- _Requirement_
Pictures in the entries below are excluded; copy only the lines from the one containing "Where should I click to: Select" to the one containing "You are a GUI", both included.

[Stored data]
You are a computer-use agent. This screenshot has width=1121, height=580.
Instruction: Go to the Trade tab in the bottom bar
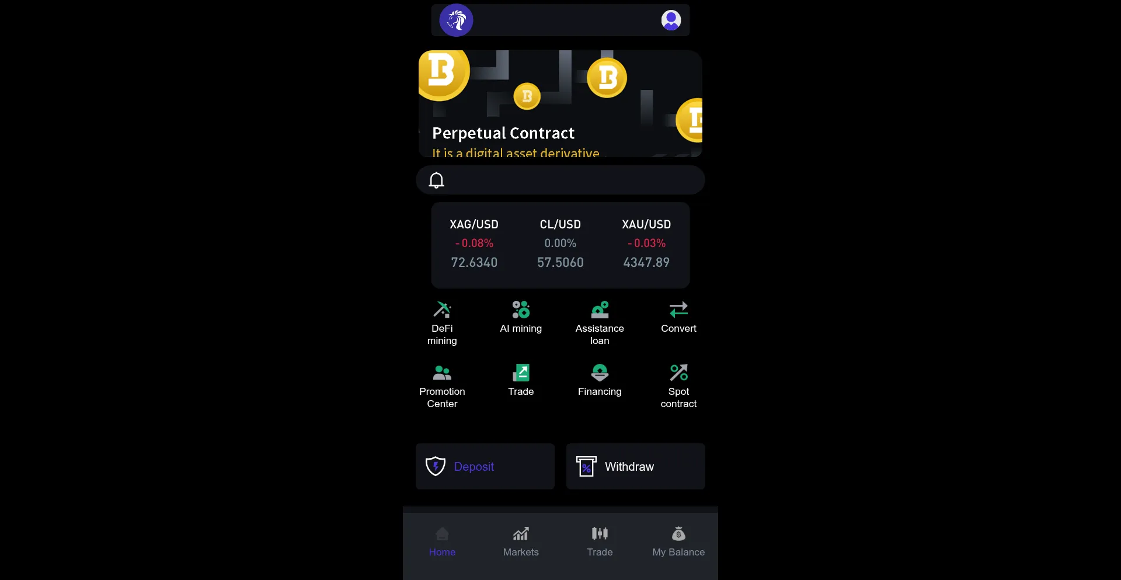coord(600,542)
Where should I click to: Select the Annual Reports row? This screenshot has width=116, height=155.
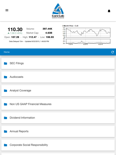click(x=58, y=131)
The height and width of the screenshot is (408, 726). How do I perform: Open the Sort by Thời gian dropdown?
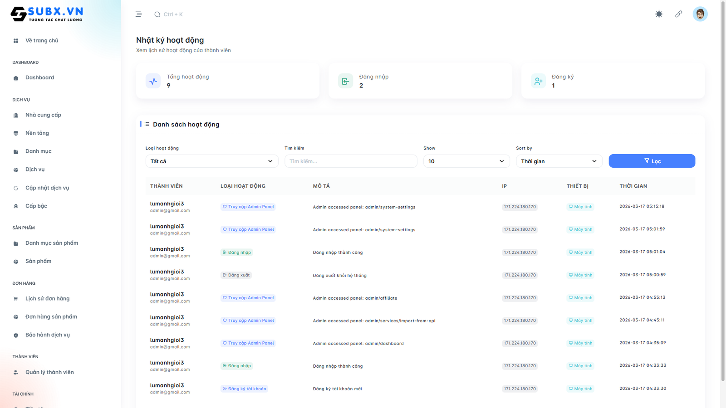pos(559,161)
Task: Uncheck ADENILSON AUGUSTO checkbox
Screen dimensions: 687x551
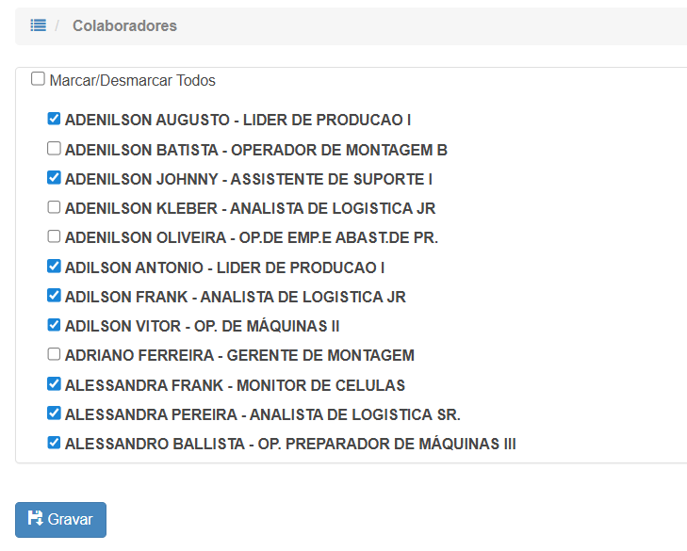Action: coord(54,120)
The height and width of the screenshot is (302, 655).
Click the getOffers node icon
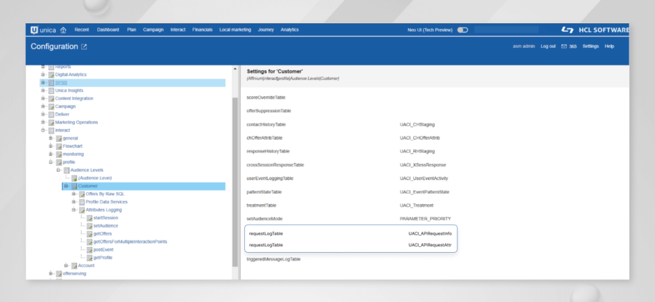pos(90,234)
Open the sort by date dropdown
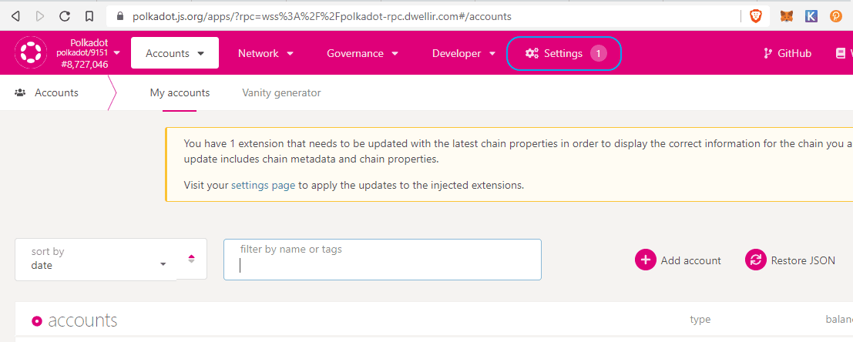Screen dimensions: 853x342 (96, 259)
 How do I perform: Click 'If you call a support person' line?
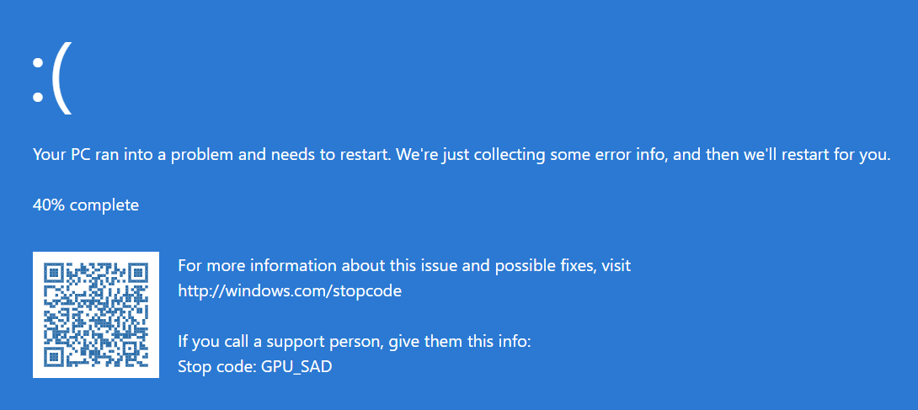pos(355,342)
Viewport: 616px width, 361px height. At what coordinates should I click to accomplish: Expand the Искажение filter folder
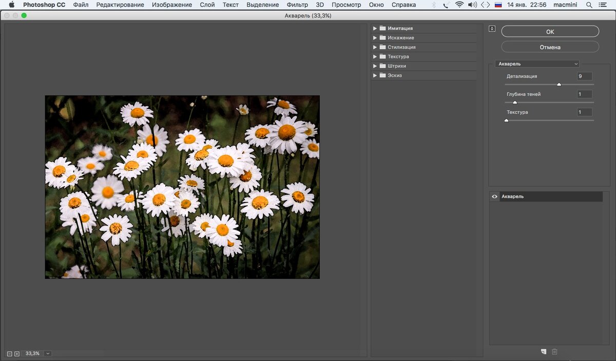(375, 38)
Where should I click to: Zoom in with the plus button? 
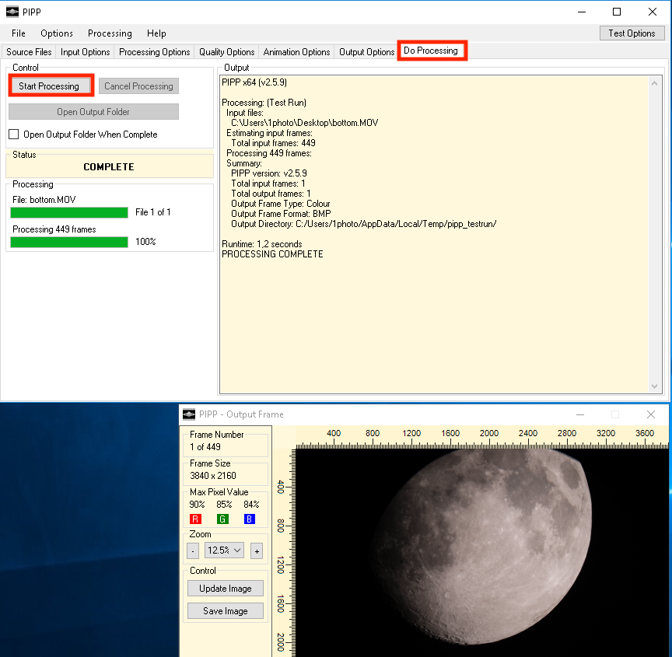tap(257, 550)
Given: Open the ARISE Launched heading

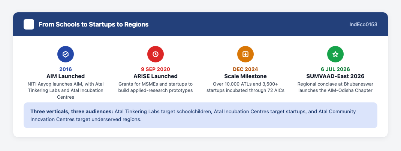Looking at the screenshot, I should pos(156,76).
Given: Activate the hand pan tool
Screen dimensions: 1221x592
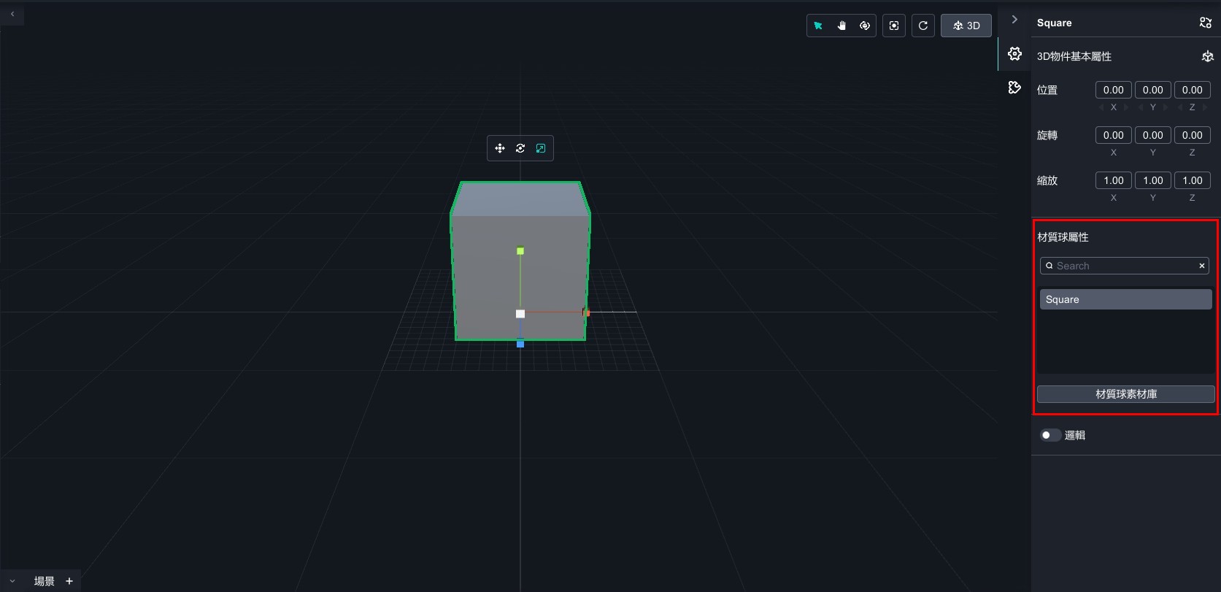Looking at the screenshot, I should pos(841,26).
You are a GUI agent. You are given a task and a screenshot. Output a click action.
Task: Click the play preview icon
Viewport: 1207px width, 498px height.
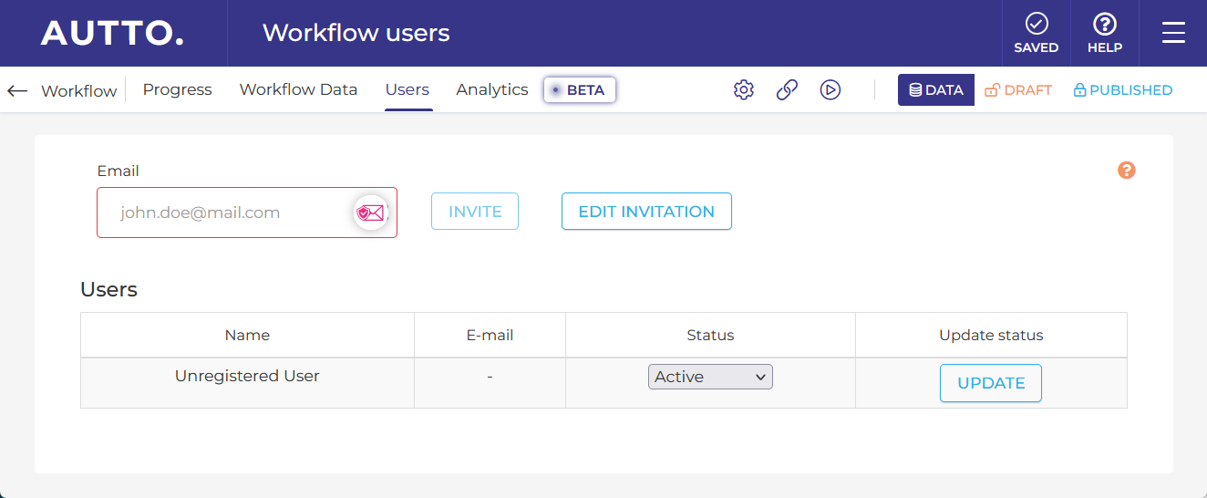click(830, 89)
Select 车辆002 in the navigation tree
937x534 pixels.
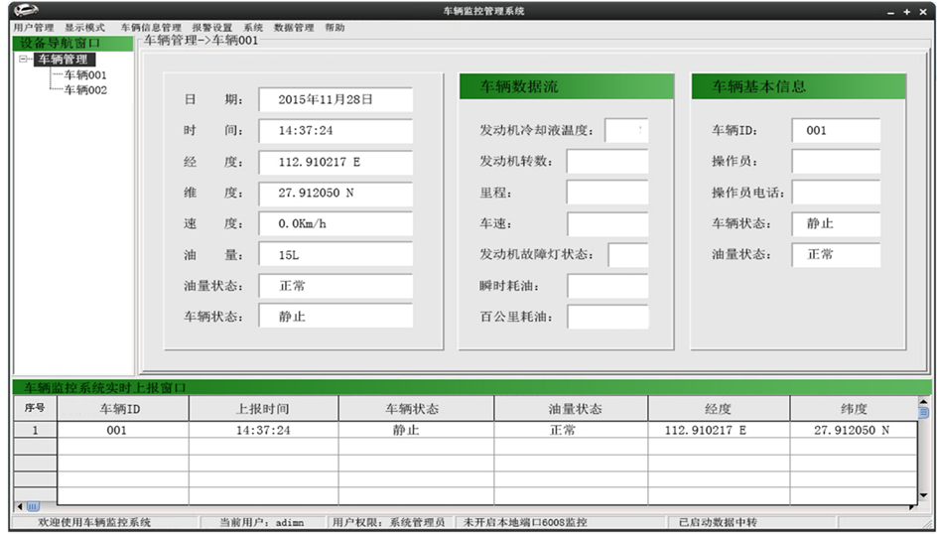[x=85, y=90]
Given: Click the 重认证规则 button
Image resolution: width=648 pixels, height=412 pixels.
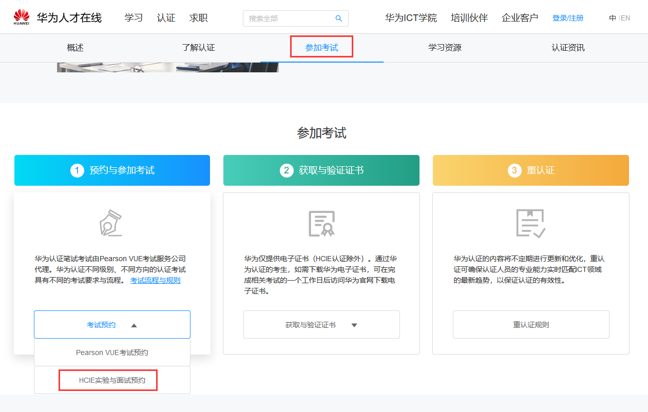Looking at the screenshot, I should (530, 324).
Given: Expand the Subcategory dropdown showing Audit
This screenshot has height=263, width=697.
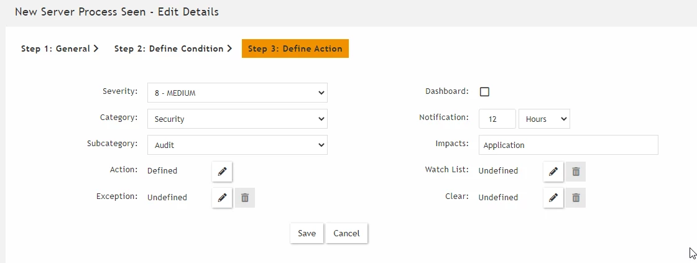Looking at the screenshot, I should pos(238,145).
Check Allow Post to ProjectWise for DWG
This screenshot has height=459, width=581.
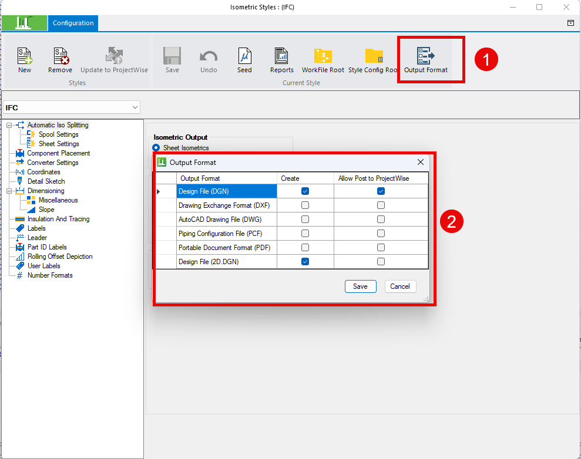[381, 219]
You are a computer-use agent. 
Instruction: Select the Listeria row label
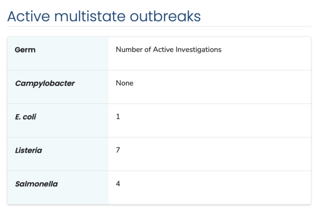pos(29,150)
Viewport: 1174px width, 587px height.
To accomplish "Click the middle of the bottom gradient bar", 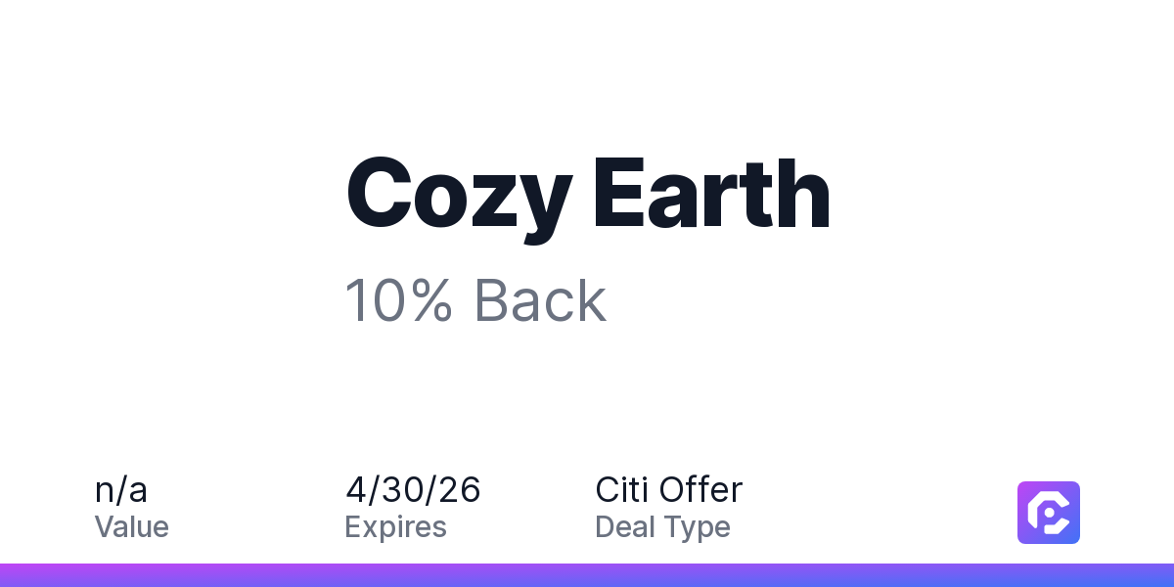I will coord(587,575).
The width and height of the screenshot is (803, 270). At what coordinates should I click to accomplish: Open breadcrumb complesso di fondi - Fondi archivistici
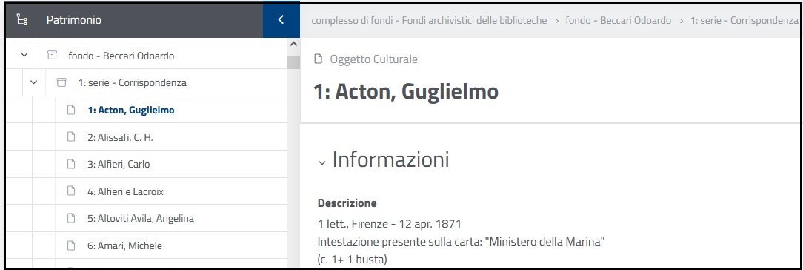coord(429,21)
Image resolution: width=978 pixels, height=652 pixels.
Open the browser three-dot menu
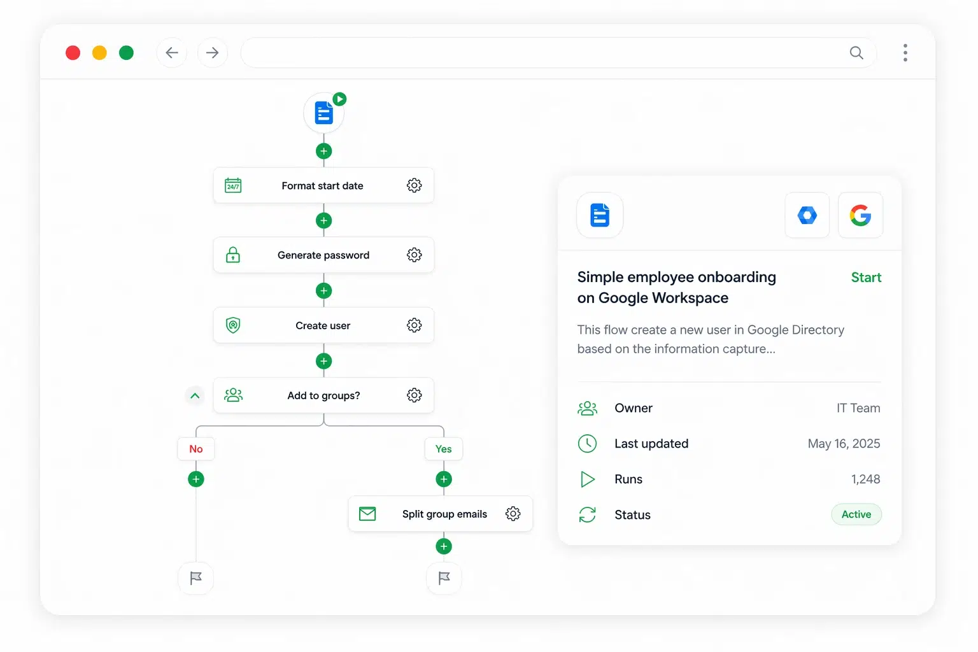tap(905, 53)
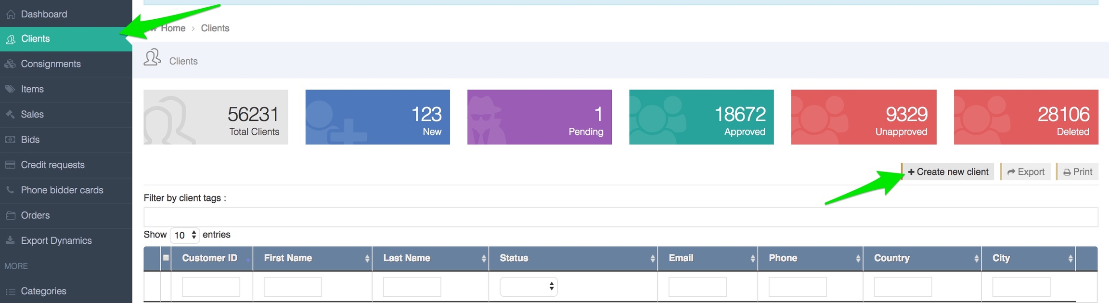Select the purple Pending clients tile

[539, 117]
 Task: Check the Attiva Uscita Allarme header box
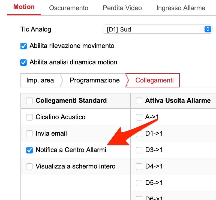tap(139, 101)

- _Result of this task_
Where should I click to: Select the Annual Reports row? This screenshot has width=116, height=155.
click(x=58, y=131)
The height and width of the screenshot is (408, 726). How do I perform: Open the Sort by Thời gian dropdown?
pos(559,161)
Task: Uncheck ADENILSON AUGUSTO checkbox
Screen dimensions: 687x551
Action: coord(54,120)
The height and width of the screenshot is (302, 655).
Click the getOffers node icon
pos(90,234)
Open the sort by date dropdown
Screen dimensions: 853x342 (96, 259)
 How do I perform: Click 'If you call a support person' line?
pos(355,342)
Viewport: 616px width, 361px height. At what coordinates should I click to accomplish: Expand the Искажение filter folder
(375, 38)
Where should I click to: Zoom in with the plus button? 
tap(257, 550)
Given: Open the ARISE Launched heading

Looking at the screenshot, I should pos(156,76).
Given: Activate the hand pan tool
Screen dimensions: 1221x592
Looking at the screenshot, I should pos(841,26).
You are a GUI agent. You are given a task and a screenshot. Output a click action.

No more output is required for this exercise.